Recover the platform onto a fresh GCP account or credit-backed project¶
-
Purpose: Re-establish the HybridOps GCP lane on a new GCP account, billing profile, or credit-backed project without losing the surrounding on-prem, Hetzner, WAN, or secret posture. Owner: Platform operations
-
Trigger: Free-tier exhaustion, credit rollover, billing suspension, or a deliberate move to a fresh GCP account/project.
- Impact: GCP-native resources are rebuilt under a new project/account boundary; the runtime vault remains the canonical secret source and GCP Secret Manager is rehydrated from it.
-
Severity: P2 Pre-reqs: Runtime vault is intact and decryptable; access to the new GCP account and a billable project path is available; on-prem and shared control-plane lanes remain reachable.
-
Rollback strategy: Stop after any failed phase, keep the previous GCP env/state untouched, correct the issue, and re-run from the last successful step.
Core principle¶
HybridOps does not treat GCP Secret Manager as the canonical source of truth.

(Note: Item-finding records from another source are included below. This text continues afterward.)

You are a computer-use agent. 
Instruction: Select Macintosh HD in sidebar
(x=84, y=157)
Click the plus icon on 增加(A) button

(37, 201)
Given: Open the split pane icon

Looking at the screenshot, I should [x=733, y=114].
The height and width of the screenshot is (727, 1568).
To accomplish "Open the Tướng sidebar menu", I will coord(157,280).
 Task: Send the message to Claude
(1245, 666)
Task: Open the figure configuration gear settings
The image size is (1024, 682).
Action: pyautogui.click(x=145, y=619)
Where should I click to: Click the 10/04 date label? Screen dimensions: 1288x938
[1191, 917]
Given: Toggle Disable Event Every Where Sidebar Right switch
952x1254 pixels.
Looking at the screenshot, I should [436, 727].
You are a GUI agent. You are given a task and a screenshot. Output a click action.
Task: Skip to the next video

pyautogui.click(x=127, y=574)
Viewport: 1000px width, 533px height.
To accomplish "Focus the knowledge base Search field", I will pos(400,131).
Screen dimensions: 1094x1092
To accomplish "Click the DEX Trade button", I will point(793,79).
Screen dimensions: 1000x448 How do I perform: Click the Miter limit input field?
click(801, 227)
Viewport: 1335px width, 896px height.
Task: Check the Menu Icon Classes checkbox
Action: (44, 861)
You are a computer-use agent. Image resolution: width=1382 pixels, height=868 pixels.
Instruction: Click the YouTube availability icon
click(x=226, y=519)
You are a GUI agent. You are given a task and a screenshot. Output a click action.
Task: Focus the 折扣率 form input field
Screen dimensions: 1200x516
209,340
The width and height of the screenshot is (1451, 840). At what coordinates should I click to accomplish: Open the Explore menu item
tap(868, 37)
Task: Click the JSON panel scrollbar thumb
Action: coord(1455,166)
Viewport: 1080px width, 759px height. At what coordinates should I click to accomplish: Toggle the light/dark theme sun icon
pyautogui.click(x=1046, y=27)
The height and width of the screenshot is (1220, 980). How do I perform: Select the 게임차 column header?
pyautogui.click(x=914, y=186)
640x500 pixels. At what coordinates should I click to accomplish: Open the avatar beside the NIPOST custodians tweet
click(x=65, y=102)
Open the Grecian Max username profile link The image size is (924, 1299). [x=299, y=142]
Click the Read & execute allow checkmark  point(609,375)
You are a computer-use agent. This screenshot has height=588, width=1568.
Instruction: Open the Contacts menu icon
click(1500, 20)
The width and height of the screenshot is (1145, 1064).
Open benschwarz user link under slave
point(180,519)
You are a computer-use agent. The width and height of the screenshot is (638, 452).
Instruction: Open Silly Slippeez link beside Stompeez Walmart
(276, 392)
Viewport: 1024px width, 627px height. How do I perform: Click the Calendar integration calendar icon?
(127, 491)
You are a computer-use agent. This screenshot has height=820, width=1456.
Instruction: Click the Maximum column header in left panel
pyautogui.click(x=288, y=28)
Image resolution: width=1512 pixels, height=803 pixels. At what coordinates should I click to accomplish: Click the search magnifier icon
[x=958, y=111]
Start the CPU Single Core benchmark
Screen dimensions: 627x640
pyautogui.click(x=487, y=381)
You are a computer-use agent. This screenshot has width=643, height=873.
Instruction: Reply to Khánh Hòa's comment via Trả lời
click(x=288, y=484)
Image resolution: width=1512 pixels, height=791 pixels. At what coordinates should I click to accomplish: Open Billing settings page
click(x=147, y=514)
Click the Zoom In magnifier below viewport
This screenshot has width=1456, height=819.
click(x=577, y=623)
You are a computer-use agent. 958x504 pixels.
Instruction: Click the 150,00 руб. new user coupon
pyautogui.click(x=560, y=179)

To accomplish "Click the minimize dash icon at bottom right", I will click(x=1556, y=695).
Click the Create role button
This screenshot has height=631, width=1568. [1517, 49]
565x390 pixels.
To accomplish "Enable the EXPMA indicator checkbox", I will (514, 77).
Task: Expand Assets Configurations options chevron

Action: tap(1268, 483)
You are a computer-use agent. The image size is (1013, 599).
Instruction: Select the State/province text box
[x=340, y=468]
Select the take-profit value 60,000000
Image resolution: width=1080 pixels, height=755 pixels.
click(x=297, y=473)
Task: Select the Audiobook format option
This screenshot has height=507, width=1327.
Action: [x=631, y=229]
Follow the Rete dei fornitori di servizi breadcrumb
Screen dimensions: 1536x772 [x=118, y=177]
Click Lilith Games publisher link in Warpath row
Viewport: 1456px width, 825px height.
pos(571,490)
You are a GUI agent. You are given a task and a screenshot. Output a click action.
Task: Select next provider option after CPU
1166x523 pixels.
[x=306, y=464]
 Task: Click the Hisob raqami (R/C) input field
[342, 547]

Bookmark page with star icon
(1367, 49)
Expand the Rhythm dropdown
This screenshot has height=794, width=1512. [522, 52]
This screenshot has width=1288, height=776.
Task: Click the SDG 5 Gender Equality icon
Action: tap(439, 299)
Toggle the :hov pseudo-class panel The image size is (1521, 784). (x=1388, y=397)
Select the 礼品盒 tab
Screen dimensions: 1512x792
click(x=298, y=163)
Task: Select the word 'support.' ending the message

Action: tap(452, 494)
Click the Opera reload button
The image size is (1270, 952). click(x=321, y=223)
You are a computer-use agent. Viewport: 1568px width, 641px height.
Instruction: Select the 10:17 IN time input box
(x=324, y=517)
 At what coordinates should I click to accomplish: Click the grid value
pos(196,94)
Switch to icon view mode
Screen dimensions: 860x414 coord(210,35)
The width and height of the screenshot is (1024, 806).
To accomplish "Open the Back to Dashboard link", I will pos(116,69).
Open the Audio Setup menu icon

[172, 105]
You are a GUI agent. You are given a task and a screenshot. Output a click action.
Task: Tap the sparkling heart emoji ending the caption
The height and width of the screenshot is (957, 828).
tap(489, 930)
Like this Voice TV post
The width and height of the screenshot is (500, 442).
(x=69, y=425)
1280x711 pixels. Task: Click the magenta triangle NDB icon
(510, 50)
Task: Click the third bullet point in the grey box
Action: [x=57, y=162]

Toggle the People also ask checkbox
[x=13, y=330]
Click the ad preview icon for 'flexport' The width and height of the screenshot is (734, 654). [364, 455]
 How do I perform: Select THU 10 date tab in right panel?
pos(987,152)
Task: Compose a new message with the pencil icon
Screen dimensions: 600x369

The intended hierarchy is:
- runtime vault
- state-driven rebuild contracts
- GCP-native projection targets such as:
- Secret Manager
- GKE Workload Identity bindings
- Cloud SQL / DMS resources
- GKE clusters
- object repositories
That means a fresh GCP account is primarily a rehydration exercise, not a secret-recovery crisis, as long as the runtime vault is healthy.
What changes vs what does not¶
Recreated on the fresh GCP side¶
- project id / project number
- billing attachment
- enabled APIs
- service accounts and IAM bindings
- object buckets and bucket IAM
- GKE clusters and kubeconfigs
- Cloud SQL instances and DMS jobs
- GCP runner VMs
- Secret Manager secrets and versions
Not recreated from scratch¶
- runtime vault values
- on-prem state and data lanes
- Hetzner control-plane services
- public and internal workloads repos
- DR / burst / decision-service contracts
Safe operating model¶
Do not introduce a second long-lived env solely because the cloud account changed.
HybridOps treats an env such as dev as a single logical lane that can contain
its on-prem, Hetzner, and GCP surfaces together. In steady state:
- same-env state resolution is the default
sharedis the only normal cross-env authority- any other cross-env state reference should be reserved for controlled drills or migrations
That means a fresh-account recovery can be rehearsed in an isolated env, but the
clean end state is to rehydrate the existing dev lane rather than normalising
per-provider env splits such as dev-onprem and dev-gcp.
Preferred recovery posture:
- rehearse in a new env only when isolation is required
- keep the old env for reference while rehearsing
- once validated, rehydrate the real
devlane in place so cross-env dependencies do not become permanent
Phase 1: establish the new GCP identity and billing path¶
- Confirm the new account can create or attach to a project.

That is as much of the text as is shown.